[[ RECORDS FOR THE EXERCISE open ]]

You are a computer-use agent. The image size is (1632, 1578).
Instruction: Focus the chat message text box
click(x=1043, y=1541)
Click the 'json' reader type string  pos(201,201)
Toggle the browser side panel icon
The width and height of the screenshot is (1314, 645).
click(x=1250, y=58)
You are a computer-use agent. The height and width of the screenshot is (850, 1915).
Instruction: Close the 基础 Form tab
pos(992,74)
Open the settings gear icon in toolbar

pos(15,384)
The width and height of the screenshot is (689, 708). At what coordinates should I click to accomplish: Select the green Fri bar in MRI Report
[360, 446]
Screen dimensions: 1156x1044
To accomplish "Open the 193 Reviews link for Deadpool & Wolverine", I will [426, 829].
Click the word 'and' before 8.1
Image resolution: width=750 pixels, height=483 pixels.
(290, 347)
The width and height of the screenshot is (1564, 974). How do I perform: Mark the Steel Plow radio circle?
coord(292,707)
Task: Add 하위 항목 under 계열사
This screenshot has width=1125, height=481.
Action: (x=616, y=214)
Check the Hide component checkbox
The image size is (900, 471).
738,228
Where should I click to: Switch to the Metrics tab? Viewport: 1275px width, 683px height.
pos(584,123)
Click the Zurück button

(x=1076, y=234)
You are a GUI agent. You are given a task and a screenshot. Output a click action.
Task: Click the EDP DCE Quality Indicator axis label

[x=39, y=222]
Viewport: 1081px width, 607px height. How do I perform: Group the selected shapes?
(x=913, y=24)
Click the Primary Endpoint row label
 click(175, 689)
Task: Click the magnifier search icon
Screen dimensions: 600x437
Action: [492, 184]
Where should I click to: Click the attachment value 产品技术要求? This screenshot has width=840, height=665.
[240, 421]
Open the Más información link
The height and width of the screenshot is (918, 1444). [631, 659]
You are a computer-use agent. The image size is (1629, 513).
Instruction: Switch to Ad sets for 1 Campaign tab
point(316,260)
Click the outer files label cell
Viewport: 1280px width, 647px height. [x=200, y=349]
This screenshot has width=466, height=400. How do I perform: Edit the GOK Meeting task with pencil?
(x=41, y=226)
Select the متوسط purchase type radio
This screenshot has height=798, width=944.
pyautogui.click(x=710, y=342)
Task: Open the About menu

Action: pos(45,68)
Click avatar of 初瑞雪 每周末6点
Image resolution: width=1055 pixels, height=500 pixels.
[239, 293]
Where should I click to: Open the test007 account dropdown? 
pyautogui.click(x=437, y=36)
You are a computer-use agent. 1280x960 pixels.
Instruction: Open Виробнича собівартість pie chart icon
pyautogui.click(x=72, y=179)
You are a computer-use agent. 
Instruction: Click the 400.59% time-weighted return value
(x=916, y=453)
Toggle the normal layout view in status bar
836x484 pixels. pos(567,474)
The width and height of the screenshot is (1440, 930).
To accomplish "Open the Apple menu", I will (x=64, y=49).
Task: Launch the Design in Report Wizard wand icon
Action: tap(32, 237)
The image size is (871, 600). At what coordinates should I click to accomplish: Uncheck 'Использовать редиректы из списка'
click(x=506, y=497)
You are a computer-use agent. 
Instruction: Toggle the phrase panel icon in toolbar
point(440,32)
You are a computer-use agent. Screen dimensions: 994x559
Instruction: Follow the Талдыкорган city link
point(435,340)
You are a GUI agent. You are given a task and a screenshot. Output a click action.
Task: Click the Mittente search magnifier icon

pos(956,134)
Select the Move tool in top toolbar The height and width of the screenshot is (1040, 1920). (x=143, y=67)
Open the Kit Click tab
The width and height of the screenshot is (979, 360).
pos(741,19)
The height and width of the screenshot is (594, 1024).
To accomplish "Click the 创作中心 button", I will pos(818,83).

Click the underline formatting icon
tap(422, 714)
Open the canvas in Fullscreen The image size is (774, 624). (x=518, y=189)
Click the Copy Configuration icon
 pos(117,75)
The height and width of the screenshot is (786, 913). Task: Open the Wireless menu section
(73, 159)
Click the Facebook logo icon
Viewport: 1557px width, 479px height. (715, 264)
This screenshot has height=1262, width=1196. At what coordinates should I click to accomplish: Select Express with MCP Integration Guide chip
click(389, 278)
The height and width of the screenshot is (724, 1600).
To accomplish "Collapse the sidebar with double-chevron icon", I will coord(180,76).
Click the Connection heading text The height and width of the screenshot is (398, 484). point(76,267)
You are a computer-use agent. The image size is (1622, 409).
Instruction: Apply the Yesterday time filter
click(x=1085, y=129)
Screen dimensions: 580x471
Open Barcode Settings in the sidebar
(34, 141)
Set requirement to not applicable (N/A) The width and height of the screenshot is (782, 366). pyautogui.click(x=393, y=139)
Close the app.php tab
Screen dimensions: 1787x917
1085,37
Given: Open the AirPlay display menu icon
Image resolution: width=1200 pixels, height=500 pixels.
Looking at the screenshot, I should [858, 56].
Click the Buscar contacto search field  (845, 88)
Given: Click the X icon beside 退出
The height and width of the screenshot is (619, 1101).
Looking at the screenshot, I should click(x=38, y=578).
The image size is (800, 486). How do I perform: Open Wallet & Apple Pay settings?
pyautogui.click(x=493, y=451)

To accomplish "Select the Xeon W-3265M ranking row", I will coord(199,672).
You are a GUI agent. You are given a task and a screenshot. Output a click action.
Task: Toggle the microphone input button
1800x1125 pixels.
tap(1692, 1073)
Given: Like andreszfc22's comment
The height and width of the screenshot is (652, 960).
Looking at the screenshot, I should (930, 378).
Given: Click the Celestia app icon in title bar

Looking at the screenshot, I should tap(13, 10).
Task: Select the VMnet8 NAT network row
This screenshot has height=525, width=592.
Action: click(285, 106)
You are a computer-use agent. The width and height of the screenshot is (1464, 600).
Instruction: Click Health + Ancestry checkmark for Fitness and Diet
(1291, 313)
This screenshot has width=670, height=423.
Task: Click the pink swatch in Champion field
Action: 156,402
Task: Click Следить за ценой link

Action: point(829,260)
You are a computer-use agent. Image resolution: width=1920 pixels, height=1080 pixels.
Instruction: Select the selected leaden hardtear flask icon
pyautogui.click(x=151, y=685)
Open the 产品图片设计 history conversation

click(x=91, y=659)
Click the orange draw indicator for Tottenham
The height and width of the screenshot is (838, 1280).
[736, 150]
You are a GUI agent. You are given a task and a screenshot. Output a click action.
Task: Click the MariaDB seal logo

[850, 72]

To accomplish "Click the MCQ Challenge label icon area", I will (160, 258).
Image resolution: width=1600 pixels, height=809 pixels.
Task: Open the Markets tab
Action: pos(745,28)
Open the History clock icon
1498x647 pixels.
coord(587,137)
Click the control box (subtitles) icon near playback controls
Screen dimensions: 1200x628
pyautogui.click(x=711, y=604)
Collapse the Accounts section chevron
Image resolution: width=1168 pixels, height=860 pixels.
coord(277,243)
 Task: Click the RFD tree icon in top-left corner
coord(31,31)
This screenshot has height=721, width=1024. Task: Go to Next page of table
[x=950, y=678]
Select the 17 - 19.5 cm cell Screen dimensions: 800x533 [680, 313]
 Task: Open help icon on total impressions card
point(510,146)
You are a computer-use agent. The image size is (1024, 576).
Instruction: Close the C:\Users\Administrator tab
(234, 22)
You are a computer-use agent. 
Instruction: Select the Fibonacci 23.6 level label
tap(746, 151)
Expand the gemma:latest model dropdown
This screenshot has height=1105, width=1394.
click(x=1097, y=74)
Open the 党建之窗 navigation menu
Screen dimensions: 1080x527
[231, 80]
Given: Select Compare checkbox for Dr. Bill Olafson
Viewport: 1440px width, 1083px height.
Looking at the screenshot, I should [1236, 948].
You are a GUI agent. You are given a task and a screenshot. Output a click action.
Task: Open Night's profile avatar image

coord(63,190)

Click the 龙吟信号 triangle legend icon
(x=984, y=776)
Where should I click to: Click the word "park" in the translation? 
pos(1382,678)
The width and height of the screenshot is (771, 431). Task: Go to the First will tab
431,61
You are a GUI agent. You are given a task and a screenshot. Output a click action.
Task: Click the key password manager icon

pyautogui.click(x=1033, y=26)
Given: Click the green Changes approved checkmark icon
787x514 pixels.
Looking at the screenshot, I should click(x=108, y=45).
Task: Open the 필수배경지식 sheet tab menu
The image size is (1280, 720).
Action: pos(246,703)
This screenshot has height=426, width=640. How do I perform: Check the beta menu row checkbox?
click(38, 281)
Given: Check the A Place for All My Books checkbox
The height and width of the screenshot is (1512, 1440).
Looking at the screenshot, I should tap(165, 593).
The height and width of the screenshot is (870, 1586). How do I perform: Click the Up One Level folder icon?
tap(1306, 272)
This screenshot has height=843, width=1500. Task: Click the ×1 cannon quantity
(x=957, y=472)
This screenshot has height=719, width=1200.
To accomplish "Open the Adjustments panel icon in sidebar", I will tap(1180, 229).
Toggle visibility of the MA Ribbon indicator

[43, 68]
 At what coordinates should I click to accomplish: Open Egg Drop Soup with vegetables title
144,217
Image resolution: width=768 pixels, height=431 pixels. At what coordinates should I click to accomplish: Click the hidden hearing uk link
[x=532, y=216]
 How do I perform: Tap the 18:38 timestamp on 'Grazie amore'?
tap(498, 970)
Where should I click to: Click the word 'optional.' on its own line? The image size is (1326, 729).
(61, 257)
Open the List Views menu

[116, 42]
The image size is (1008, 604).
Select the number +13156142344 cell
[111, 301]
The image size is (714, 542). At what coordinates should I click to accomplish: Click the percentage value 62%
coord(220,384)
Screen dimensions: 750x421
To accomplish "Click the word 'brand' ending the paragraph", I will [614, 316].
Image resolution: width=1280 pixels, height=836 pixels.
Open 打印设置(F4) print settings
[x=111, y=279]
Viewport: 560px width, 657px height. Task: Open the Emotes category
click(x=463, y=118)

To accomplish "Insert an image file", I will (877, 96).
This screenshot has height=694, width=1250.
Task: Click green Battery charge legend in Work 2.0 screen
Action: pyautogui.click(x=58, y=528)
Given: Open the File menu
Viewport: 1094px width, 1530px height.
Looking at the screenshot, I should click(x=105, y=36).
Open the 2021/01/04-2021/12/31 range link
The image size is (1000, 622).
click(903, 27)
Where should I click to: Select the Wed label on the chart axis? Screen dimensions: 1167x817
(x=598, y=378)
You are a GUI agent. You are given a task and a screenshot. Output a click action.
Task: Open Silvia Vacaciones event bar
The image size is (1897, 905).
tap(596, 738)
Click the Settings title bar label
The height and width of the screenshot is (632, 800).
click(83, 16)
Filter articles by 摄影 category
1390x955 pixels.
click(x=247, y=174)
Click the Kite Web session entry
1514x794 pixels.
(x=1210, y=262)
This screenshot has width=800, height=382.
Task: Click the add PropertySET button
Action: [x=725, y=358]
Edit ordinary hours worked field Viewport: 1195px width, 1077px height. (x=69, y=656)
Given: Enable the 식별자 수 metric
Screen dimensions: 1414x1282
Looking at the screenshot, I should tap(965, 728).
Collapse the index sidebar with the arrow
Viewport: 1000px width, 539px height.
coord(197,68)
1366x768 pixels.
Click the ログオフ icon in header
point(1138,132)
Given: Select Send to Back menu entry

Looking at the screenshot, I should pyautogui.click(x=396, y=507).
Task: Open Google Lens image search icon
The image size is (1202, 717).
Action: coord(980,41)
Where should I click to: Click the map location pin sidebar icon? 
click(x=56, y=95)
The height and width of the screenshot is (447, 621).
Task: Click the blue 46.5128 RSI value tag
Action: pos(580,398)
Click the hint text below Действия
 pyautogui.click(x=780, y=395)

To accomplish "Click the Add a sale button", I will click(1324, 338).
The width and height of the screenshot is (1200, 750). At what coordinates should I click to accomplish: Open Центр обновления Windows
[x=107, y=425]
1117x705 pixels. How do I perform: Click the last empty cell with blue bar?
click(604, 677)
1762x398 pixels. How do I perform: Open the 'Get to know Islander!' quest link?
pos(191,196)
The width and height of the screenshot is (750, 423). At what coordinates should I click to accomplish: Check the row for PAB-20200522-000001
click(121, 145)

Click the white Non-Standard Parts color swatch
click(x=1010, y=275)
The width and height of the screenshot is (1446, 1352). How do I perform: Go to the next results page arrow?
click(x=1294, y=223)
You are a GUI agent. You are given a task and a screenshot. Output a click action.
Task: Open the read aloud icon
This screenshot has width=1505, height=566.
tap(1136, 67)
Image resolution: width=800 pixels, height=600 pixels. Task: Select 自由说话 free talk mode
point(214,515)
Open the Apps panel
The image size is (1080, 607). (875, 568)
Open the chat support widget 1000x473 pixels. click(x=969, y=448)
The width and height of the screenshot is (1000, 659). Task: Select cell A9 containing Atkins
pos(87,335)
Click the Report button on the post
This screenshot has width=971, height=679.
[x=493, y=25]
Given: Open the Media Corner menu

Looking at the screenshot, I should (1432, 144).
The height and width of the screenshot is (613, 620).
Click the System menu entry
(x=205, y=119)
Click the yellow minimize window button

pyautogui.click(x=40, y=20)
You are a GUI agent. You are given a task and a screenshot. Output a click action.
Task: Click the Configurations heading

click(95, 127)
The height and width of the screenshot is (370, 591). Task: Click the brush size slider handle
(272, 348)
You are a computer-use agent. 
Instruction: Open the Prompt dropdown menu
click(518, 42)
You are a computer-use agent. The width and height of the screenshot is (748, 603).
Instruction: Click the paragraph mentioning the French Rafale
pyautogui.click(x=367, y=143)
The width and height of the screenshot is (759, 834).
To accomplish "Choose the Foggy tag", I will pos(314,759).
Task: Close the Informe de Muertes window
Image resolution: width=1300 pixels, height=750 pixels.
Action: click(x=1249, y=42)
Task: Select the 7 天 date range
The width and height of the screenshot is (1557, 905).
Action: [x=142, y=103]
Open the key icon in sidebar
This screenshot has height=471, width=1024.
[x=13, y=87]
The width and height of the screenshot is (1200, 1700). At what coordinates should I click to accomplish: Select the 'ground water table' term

[[ RECORDS FOR THE EXERCISE closed ]]

YOUR ASSIGNMENT:
All lines above from the line with "The height and width of the screenshot is (370, 591)." through the line with "The width and height of the screenshot is (759, 834).", both included, are to be set down exactly, with nothing else.

THE ANSWER:
The height and width of the screenshot is (370, 591). Task: Click the brush size slider handle
(272, 348)
You are a computer-use agent. 
Instruction: Open the Prompt dropdown menu
click(518, 42)
You are a computer-use agent. The width and height of the screenshot is (748, 603).
Instruction: Click the paragraph mentioning the French Rafale
pyautogui.click(x=367, y=143)
The width and height of the screenshot is (759, 834).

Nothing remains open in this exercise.